(Given problem):
Please transcribe, word for word, the stretch of entries from the line containing "Open the Owned by anyone dropdown" through the end of the entries, leaving out the pictures.

(Source records):

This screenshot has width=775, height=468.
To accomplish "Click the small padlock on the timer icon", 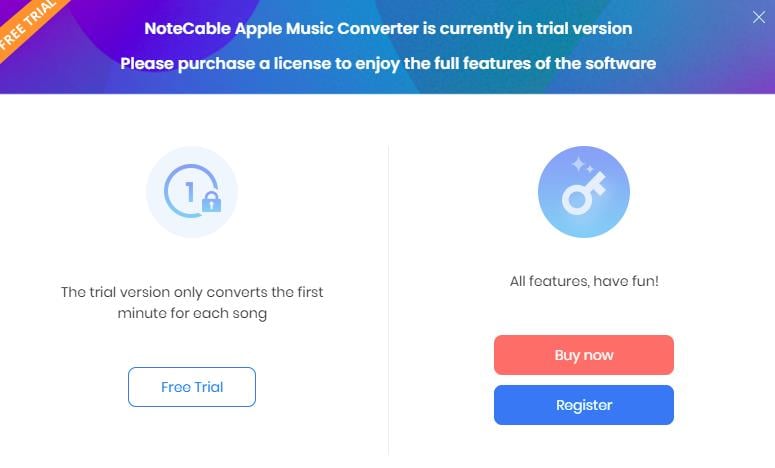I will tap(212, 201).
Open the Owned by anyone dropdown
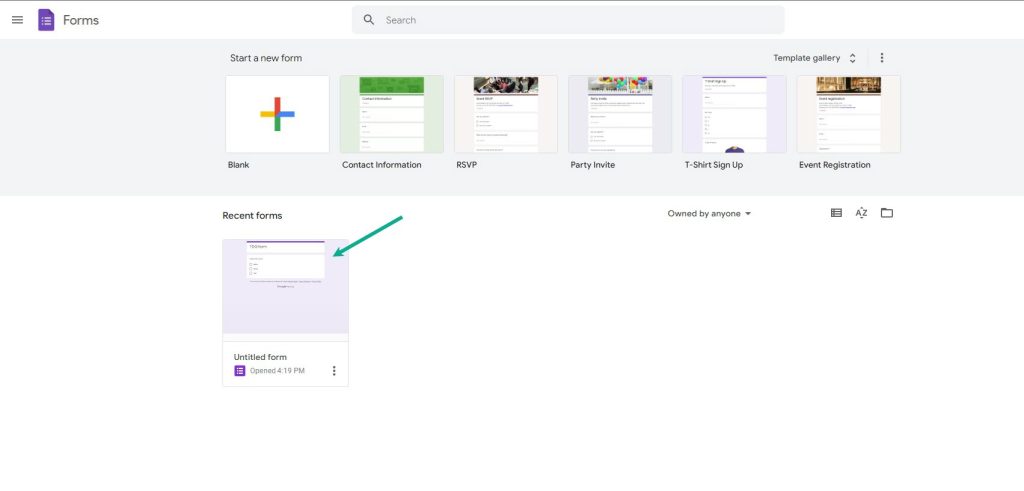The width and height of the screenshot is (1024, 491). (709, 214)
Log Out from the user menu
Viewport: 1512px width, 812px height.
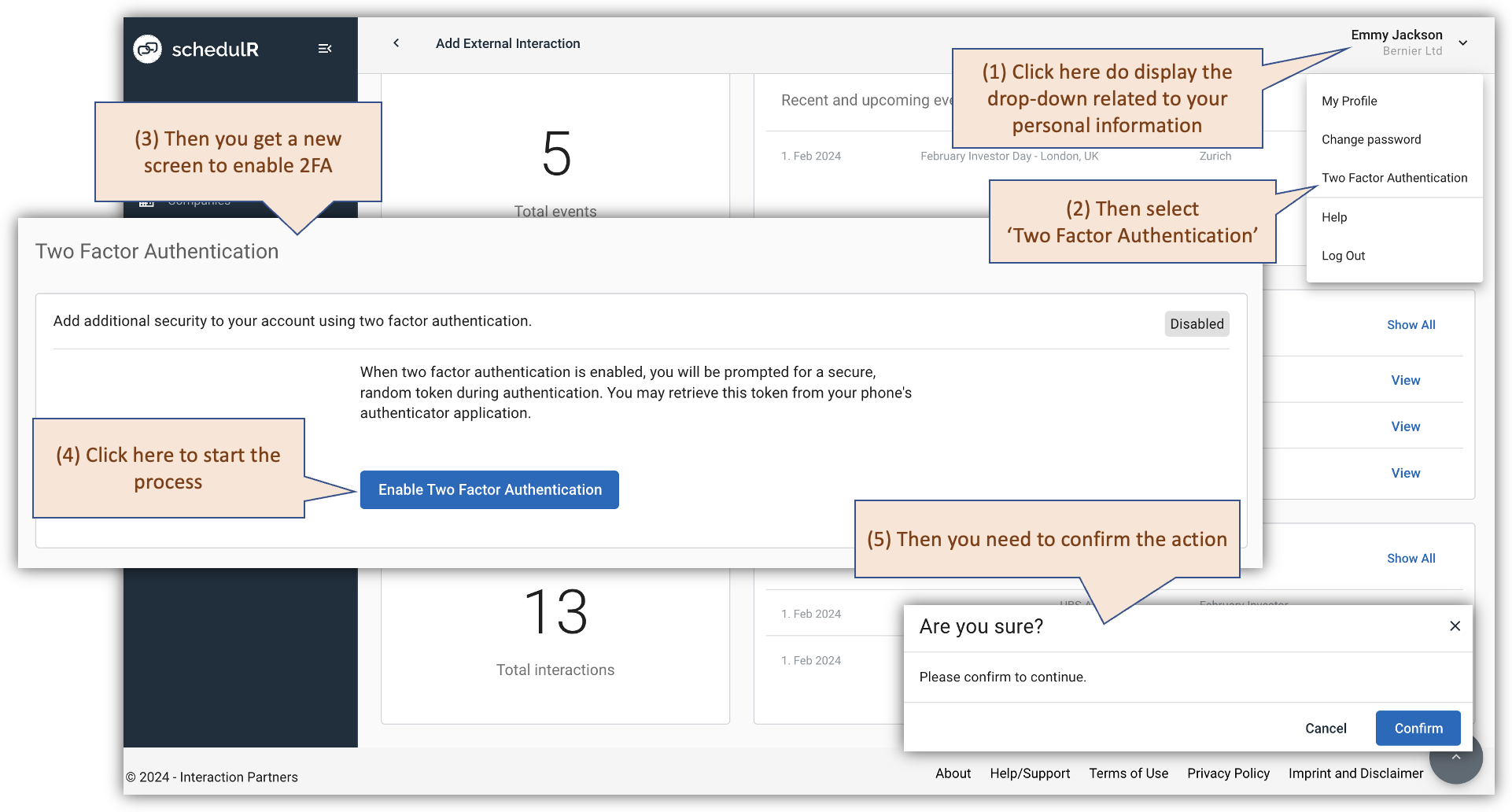click(x=1343, y=256)
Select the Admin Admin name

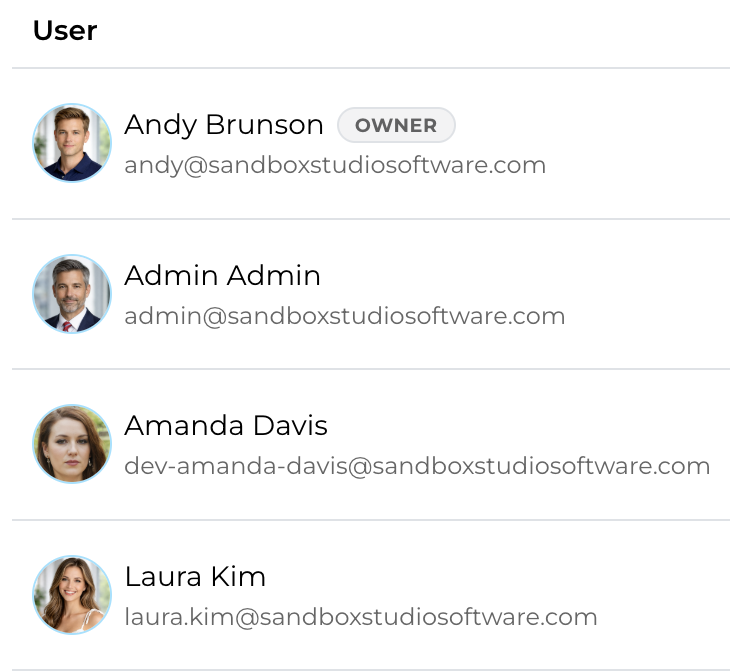pyautogui.click(x=222, y=276)
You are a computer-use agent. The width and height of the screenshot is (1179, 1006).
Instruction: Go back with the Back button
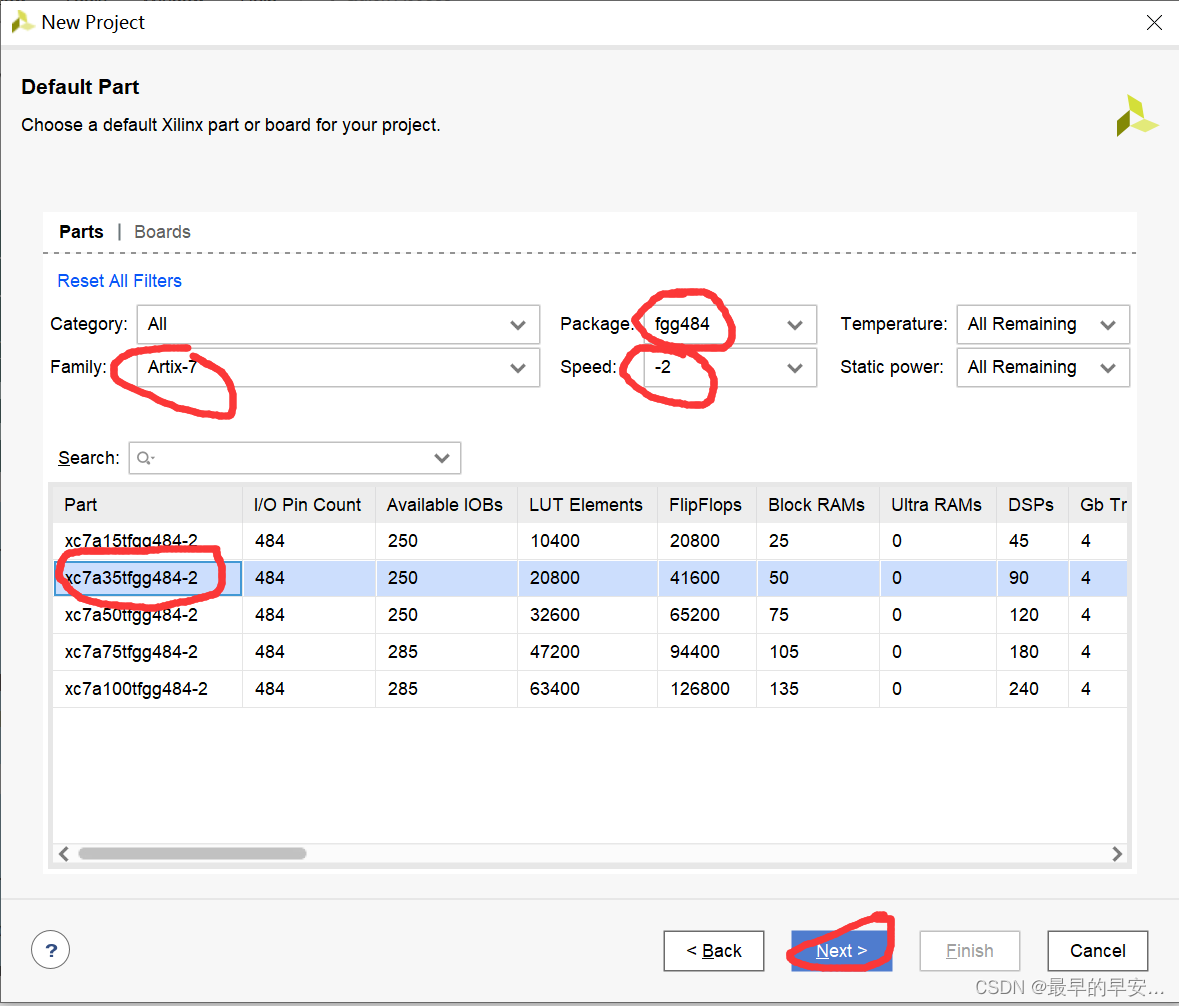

(Result of the task):
Open the Owned by anyone dropdown
The width and height of the screenshot is (1024, 491). (709, 214)
Log Out from the user menu
Viewport: 1512px width, 812px height.
click(x=1343, y=256)
Select the Admin Admin name

pyautogui.click(x=222, y=276)
You are a computer-use agent. The width and height of the screenshot is (1179, 1006).
Instruction: Go back with the Back button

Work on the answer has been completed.